A nutrition-driven food discovery app has caught the attention of established agriculture technology investor Finistere Ventures in what could be described as a break away from the venture capital firm’s usual stomping ground.
ShopWell Labs, the maker of the US-based mobile application, has raised $3.4 million in early stage funding in a round led by Finistere, and including Fairhaven Capital, a tech-focused VC firm, Munich Venture Partners, a clean tech VC, S2G Ventures, a food and agri-focused firm, and ATA Ventures, a firm with a digital delivery focus.
Hoping to help consumers make smarter food choices, ShopWell calculates personalized scores for food items, and makes recommendations, including “better for you” alternatives, essentially giving consumers their own personalized nutrition coach, according to a press release.

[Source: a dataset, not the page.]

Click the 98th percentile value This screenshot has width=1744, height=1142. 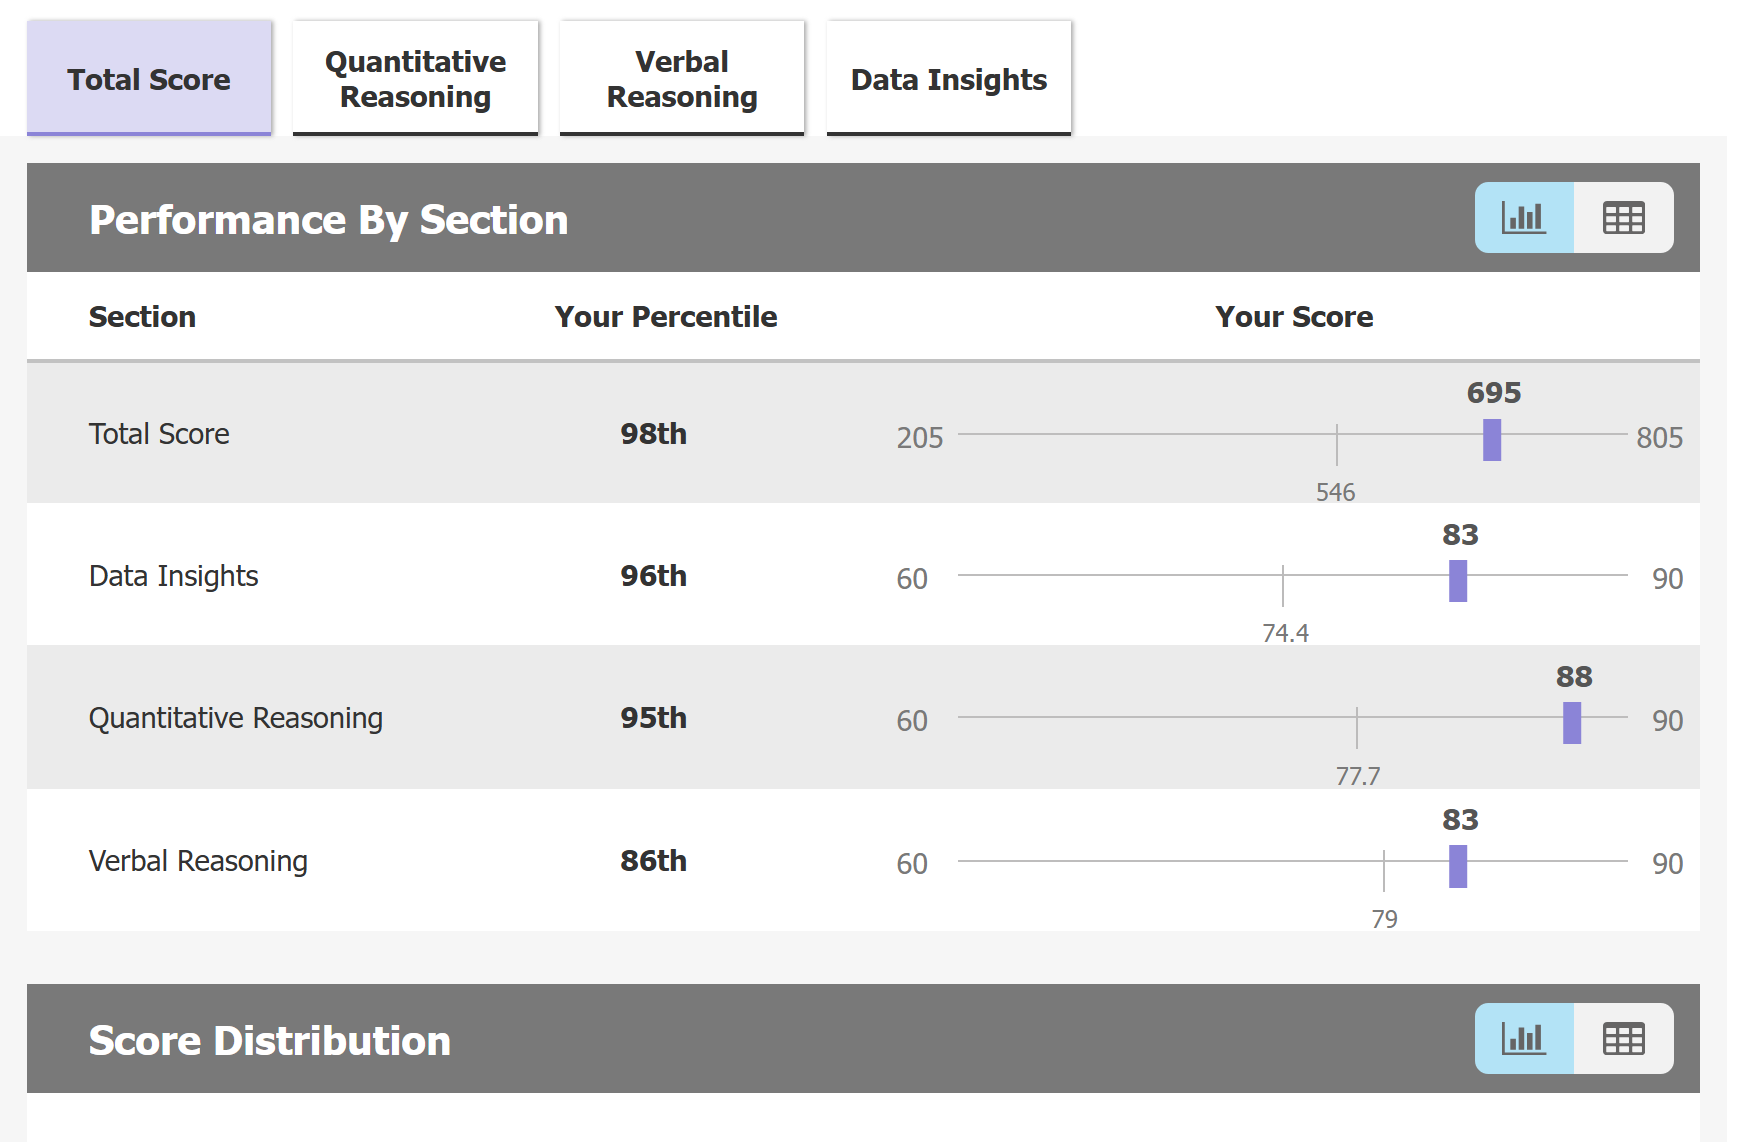pos(653,434)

It already has 2 million users and evaluates over 300,000 items which can be found by consumers via a barcode scan or product search. With plans to partner with retail outlets on their online stores, to help customers narrow their selection and meet their own personal nutrition goals, the app is pursuing a growing trend for consumers to take more control of what they eat.
But how did Finistere, known for investments into life sciences and biotechnology solutions for the agriculture sector, come to invest in this consumer-facing mobile app?

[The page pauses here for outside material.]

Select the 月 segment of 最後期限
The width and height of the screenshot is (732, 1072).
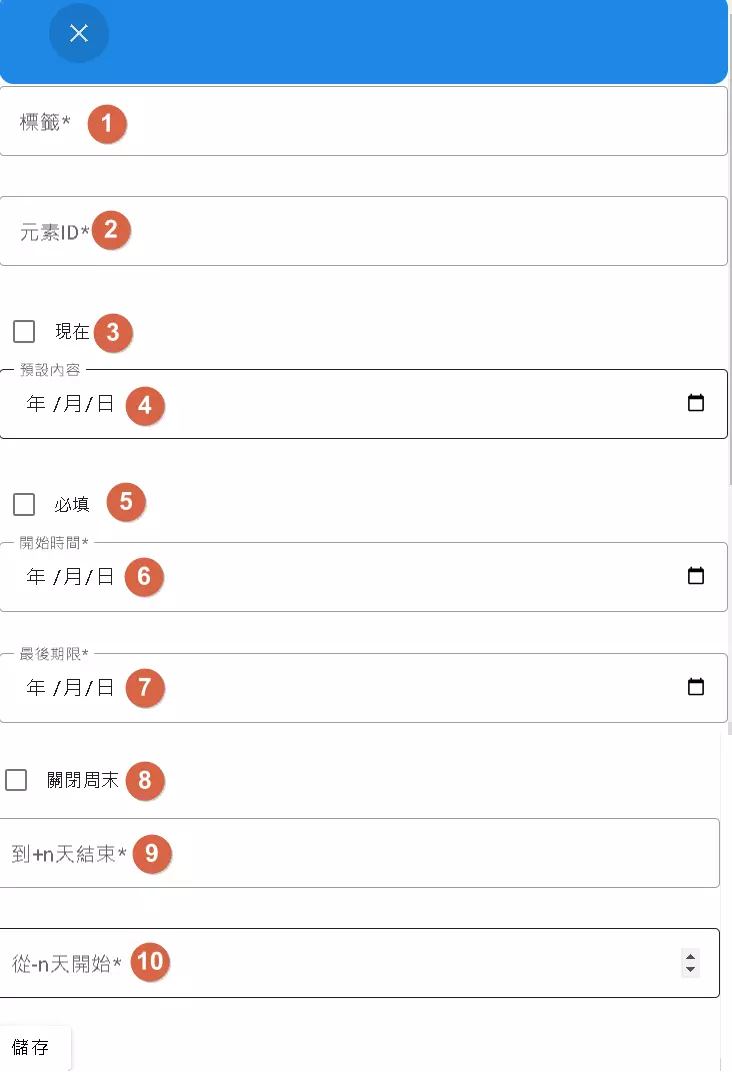coord(75,687)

“One of the challenges for companies close to the input side of production in the food chain is that it’s hard to get a good sense of the pull through from customers. Consumers are voicing a pretty dramatic change in the marketplace for higher quality and higher nutrition foods. We see that in terms of an increase in organic sales, for example. So we have been very sensitive to that change,” Spencer Maughan, partner at the firm, told AgFunderNews. “We’ve also taken into account healthcare incentive schemes such as Obamacare, where consumers are incentivized to improve their nutritional intake. Plus we have partnerships with food and drink companies like PepsiCo, so it seemed sensible to really analyze the sector and find a rich data platform that interfaces with consumers, to get insights into where demand for crops will be going.”
Free for consumers, the app’s chief executive, Dr Elliot Grant, has started conversations with five major food retailers about selling them anonymous data insights into what consumers are looking at in their stores, and how popular their products are compared to others. If, and when, ShopWell is integrated into retailers’ websites, it will be able to offer more detailed analytics into what consumers are actually buying, not just what they are looking at.

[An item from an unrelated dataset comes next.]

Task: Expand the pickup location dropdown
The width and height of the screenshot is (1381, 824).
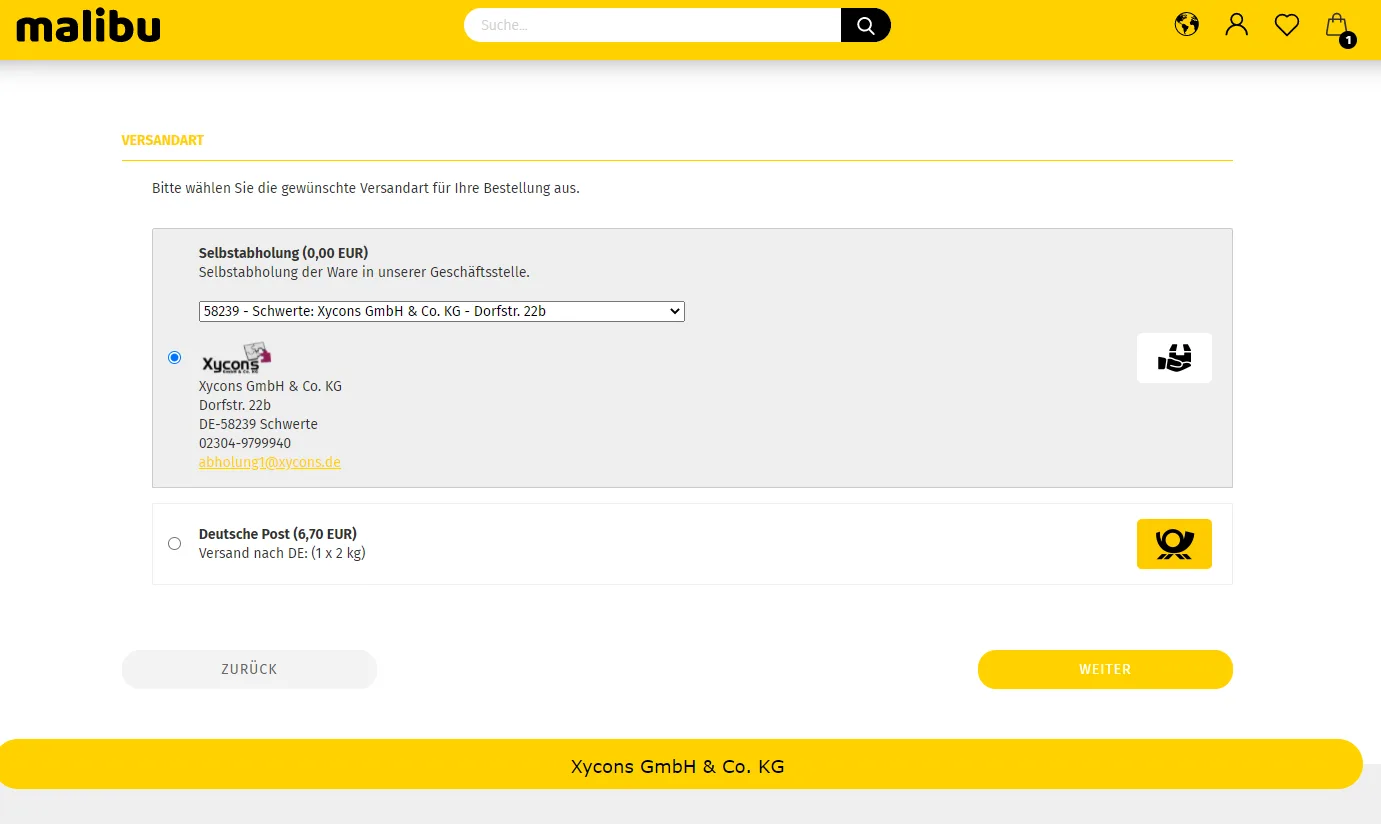Action: click(442, 311)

While clearly this is data that are of benefit to retailers and food companies, it could also have a huge impact on the activities of food producers and the technologies around food production, argued Maughan.
“There is so much crowdsourcing in the sharing economy and a democratization of value chains, that this really could be something that directly links people, through software, to other parts of the value chain, to influence what products are created from the ground up,” he said.
Grant’s motivation meanwhile, sits very firmly in the desire to help consumers eat healthier. With one-third of US adults already obese, and predictions that one in three adults will have diabetes by 2050, he argues that the US is in the middle of a diet-related health crisis. “Even if we convince one or two people to change their habits and eat more protein or less processed food, that’s a success,” he told AgFunderNews.
Grant also believes that the recent trend for alternative protein food products — which saw pre-revenue Impossible Foods raise a whopping $108 million in Series D funding last week — should fit well with his thesis. “We really see ourselves as a means for shoppers to discover healthier alternative and new products on the market, such as plant-based proteins, that they might not have come across before.”
The need to help food companies better understand their consumer base is another key focus for Grant. “Food companies don’t often hear back from consumers, and even the higher quality research firms don’t have an audience of shoppers. So when I acquired ShopWell, I really saw the potential to create an amazing audience of shoppers to give feedback about food and providing food companies with passive data, or the ability to run surveys.”
So where next for ShopWell?
Internationalization is not a short term goal. The US already provides a huge market with a large number of people with dietary complaints in need of the service, said Grant. If and when it does expand overseas, it will start with English-speaking countries first, but it’s not an easy expansion, as each country has its own nutritional guidelines and regulation, he noted.
With this week’s funding, which takes the company’s total fundraising efforts to $11.4 million, ShopWell will increase investment in partnerships with retailers, food manufacturers, and other key members of the food system. At some stage, this could include partnering with recipe providers, according to Grant.
This latest round reflects a new start for ShopWell, which was first founded by IDEO in Palo Alto, a design and innovation consulting firm. Seeing that the timing was right to bring this technology to the bigger market, Grant acquired the assets of ShopWell through his existing company HarvestMark, a fresh food traceability platform, in 2013.
HarvestMark was sold to Trimble Navigation earlier this year when Grant spun out ShopWell into a separate company in order to focus on his new venture.
Finistere made the investment out of its $150 million Fund II, which launched in January.